## [Stored data]
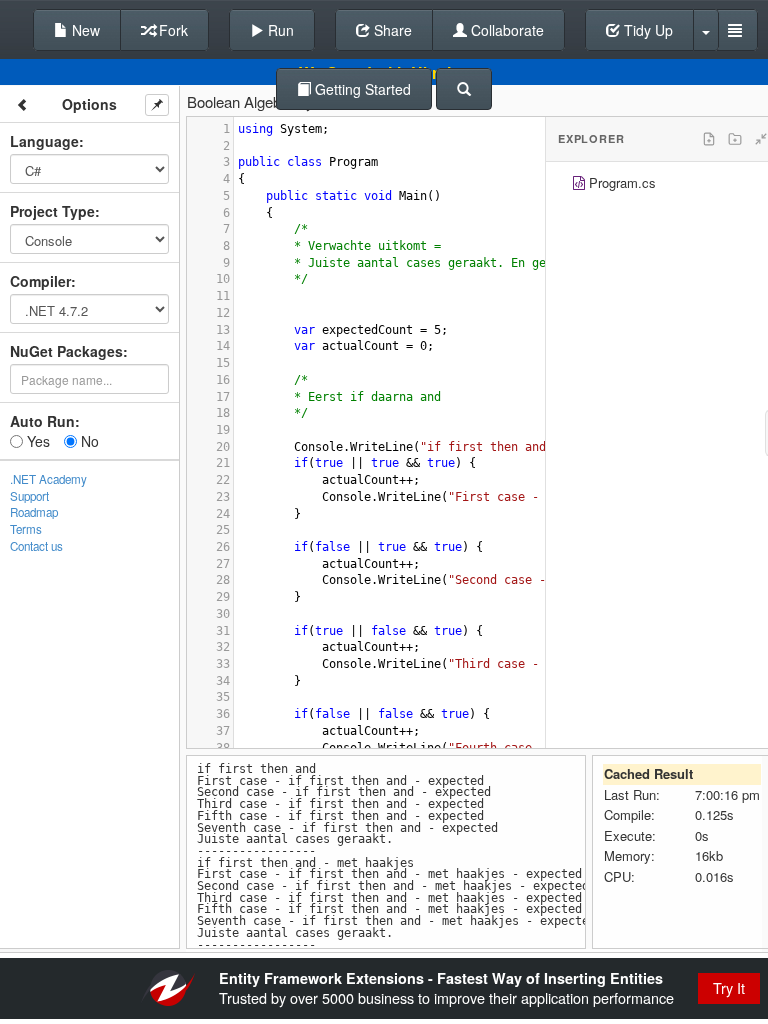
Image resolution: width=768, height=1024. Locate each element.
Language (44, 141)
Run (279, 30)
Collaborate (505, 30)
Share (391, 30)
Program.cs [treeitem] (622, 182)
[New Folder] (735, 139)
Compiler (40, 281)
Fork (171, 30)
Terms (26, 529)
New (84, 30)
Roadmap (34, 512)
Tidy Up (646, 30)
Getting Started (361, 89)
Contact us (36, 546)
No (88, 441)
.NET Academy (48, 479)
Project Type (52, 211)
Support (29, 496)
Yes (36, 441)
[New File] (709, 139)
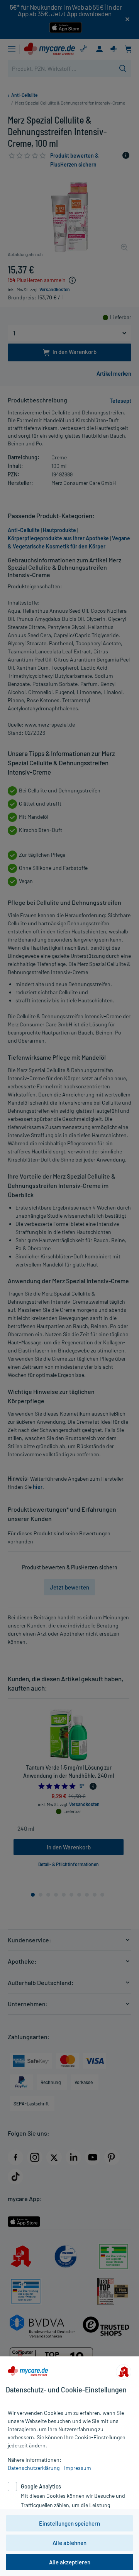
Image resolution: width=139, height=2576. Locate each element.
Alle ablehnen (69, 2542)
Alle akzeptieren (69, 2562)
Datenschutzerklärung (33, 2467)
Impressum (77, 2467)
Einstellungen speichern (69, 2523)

## [Brief]
Nothing except the lines from the one containing "Fork (171, 30)" through the one containing "Alle akzeptieren (69, 2562)" should appear in the answer, exactly as above and without pictures.

## [Written response]
Fork (171, 30)
Terms (26, 529)
New (84, 30)
Roadmap (34, 512)
Tidy Up (646, 30)
Getting Started (361, 89)
Contact us (36, 546)
No (88, 441)
.NET Academy (48, 479)
Project Type (52, 211)
Support (29, 496)
Yes (36, 441)
[New File] (709, 139)
Image resolution: width=139, height=2576. Locate each element.
Alle ablehnen (69, 2542)
Alle akzeptieren (69, 2562)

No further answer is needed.